» What this task involves
All of the entries below are to be copied word for word.

» Provided material
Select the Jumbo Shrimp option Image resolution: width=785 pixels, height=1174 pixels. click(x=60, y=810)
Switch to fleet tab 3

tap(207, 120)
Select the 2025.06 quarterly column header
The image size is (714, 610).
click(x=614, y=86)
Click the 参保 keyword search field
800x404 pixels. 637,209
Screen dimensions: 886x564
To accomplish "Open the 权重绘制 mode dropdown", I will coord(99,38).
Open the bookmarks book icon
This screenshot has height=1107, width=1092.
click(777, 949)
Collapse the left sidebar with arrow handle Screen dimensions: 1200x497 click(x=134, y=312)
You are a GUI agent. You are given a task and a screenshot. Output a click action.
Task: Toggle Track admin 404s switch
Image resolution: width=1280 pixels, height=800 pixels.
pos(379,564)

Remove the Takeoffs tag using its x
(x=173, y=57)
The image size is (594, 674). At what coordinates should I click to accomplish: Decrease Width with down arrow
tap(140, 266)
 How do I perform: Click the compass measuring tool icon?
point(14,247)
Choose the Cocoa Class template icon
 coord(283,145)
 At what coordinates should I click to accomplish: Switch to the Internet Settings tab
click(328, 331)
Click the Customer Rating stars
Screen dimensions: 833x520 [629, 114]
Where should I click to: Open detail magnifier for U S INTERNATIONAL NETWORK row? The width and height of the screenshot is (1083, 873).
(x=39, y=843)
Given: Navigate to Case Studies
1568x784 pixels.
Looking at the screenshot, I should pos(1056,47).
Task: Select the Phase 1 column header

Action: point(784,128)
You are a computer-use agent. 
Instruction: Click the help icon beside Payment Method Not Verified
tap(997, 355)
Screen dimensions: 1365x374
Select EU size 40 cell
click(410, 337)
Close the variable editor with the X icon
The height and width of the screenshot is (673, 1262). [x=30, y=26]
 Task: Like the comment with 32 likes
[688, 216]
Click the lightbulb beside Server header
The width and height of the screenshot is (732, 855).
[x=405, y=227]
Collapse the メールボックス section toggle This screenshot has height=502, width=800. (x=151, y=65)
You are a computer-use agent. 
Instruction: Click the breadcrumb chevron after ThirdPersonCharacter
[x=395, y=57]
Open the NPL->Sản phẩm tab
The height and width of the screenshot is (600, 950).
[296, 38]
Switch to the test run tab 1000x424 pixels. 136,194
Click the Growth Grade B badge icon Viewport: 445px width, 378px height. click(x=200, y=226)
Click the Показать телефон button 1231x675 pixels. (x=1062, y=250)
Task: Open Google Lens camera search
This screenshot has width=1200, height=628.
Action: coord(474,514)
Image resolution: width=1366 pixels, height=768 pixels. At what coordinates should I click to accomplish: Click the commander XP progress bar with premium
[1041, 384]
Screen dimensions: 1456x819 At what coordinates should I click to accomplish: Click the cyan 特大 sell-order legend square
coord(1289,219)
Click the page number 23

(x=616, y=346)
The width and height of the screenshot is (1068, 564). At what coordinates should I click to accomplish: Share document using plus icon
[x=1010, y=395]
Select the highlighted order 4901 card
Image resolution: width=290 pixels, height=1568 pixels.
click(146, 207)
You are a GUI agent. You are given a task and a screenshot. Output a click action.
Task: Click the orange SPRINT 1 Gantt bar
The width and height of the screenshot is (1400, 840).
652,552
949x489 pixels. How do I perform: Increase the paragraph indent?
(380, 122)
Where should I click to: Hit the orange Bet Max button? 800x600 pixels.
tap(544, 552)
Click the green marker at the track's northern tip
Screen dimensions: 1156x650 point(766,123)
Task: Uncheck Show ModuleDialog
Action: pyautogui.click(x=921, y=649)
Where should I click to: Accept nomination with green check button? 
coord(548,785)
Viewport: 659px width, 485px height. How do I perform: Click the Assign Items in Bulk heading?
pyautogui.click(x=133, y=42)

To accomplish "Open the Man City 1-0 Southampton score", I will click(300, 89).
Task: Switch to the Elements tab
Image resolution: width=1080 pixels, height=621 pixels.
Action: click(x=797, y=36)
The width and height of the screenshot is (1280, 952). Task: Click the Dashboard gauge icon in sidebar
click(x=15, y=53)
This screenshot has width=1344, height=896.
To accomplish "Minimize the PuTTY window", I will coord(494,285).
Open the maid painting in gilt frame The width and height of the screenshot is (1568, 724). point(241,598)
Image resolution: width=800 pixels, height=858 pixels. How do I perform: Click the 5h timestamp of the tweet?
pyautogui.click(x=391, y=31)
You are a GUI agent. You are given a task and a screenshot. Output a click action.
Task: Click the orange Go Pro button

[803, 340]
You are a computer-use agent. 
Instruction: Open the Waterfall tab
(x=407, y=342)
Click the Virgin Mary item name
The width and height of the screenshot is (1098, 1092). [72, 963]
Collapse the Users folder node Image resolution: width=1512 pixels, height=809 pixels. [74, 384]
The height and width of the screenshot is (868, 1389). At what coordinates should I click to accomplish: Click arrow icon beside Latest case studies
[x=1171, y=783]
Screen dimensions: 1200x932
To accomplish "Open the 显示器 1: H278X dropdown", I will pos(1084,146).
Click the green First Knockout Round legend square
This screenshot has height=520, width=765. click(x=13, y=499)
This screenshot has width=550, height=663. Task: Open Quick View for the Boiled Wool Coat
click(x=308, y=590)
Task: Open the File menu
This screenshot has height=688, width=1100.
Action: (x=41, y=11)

» Expected answer
Select the Jumbo Shrimp option Image resolution: width=785 pixels, height=1174 pixels. click(x=60, y=810)
Switch to fleet tab 3

tap(207, 120)
Select the 2025.06 quarterly column header
The image size is (714, 610).
click(x=614, y=86)
Click the 参保 keyword search field
800x404 pixels. 637,209
Screen dimensions: 886x564
To accomplish "Open the 权重绘制 mode dropdown", I will coord(99,38).
Open the bookmarks book icon
This screenshot has height=1107, width=1092.
click(777, 949)
Collapse the left sidebar with arrow handle Screen dimensions: 1200x497 click(x=134, y=312)
You are a GUI agent. You are given a task and a screenshot. Output a click action.
Task: Toggle Track admin 404s switch
Image resolution: width=1280 pixels, height=800 pixels.
pos(379,564)

Remove the Takeoffs tag using its x
(x=173, y=57)
The image size is (594, 674). At what coordinates should I click to accomplish: Decrease Width with down arrow
tap(140, 266)
 How do I perform: Click the compass measuring tool icon?
point(14,247)
Choose the Cocoa Class template icon
 coord(283,145)
 At what coordinates should I click to accomplish: Switch to the Internet Settings tab
click(328, 331)
Click the Customer Rating stars
Screen dimensions: 833x520 [629, 114]
Where should I click to: Open detail magnifier for U S INTERNATIONAL NETWORK row? The width and height of the screenshot is (1083, 873).
(x=39, y=843)
Given: Navigate to Case Studies
1568x784 pixels.
Looking at the screenshot, I should pos(1056,47).
Task: Select the Phase 1 column header

Action: point(784,128)
You are a computer-use agent. 
Instruction: Click the help icon beside Payment Method Not Verified
tap(997, 355)
Screen dimensions: 1365x374
Select EU size 40 cell
click(410, 337)
Close the variable editor with the X icon
The height and width of the screenshot is (673, 1262). [x=30, y=26]
 Task: Like the comment with 32 likes
[688, 216]
Click the lightbulb beside Server header
The width and height of the screenshot is (732, 855).
[x=405, y=227]
Collapse the メールボックス section toggle This screenshot has height=502, width=800. (x=151, y=65)
You are a computer-use agent. 
Instruction: Click the breadcrumb chevron after ThirdPersonCharacter
[x=395, y=57]
Open the NPL->Sản phẩm tab
The height and width of the screenshot is (600, 950).
[296, 38]
Switch to the test run tab 1000x424 pixels. 136,194
Click the Growth Grade B badge icon Viewport: 445px width, 378px height. click(x=200, y=226)
Click the Показать телефон button 1231x675 pixels. (x=1062, y=250)
Task: Open Google Lens camera search
This screenshot has width=1200, height=628.
Action: coord(474,514)
Image resolution: width=1366 pixels, height=768 pixels. At what coordinates should I click to accomplish: Click the commander XP progress bar with premium
[1041, 384]
Screen dimensions: 1456x819 At what coordinates should I click to accomplish: Click the cyan 特大 sell-order legend square
coord(1289,219)
Click the page number 23

(x=616, y=346)
The width and height of the screenshot is (1068, 564). At what coordinates should I click to accomplish: Share document using plus icon
[x=1010, y=395]
Select the highlighted order 4901 card
Image resolution: width=290 pixels, height=1568 pixels.
click(146, 207)
You are a GUI agent. You are given a task and a screenshot. Output a click action.
Task: Click the orange SPRINT 1 Gantt bar
The width and height of the screenshot is (1400, 840).
652,552
949x489 pixels. How do I perform: Increase the paragraph indent?
(380, 122)
Where should I click to: Hit the orange Bet Max button? 800x600 pixels.
tap(544, 552)
Click the green marker at the track's northern tip
Screen dimensions: 1156x650 point(766,123)
Task: Uncheck Show ModuleDialog
Action: pyautogui.click(x=921, y=649)
Where should I click to: Accept nomination with green check button? 
coord(548,785)
Viewport: 659px width, 485px height. How do I perform: Click the Assign Items in Bulk heading?
pyautogui.click(x=133, y=42)

To accomplish "Open the Man City 1-0 Southampton score", I will click(300, 89).
Task: Switch to the Elements tab
Image resolution: width=1080 pixels, height=621 pixels.
Action: click(x=797, y=36)
The width and height of the screenshot is (1280, 952). Task: Click the Dashboard gauge icon in sidebar
click(x=15, y=53)
This screenshot has width=1344, height=896.
To accomplish "Minimize the PuTTY window", I will coord(494,285).
Open the maid painting in gilt frame The width and height of the screenshot is (1568, 724). point(241,598)
Image resolution: width=800 pixels, height=858 pixels. How do I perform: Click the 5h timestamp of the tweet?
pyautogui.click(x=391, y=31)
You are a GUI agent. You are given a task and a screenshot. Output a click action.
Task: Click the orange Go Pro button

[803, 340]
You are a computer-use agent. 
Instruction: Open the Waterfall tab
(x=407, y=342)
Click the Virgin Mary item name
The width and height of the screenshot is (1098, 1092). [72, 963]
Collapse the Users folder node Image resolution: width=1512 pixels, height=809 pixels. [74, 384]
The height and width of the screenshot is (868, 1389). At what coordinates should I click to accomplish: Click arrow icon beside Latest case studies
[x=1171, y=783]
Screen dimensions: 1200x932
To accomplish "Open the 显示器 1: H278X dropdown", I will pos(1084,146).
Click the green First Knockout Round legend square
This screenshot has height=520, width=765. click(x=13, y=499)
This screenshot has width=550, height=663. Task: Open Quick View for the Boiled Wool Coat
click(x=308, y=590)
Task: Open the File menu
This screenshot has height=688, width=1100.
Action: (x=41, y=11)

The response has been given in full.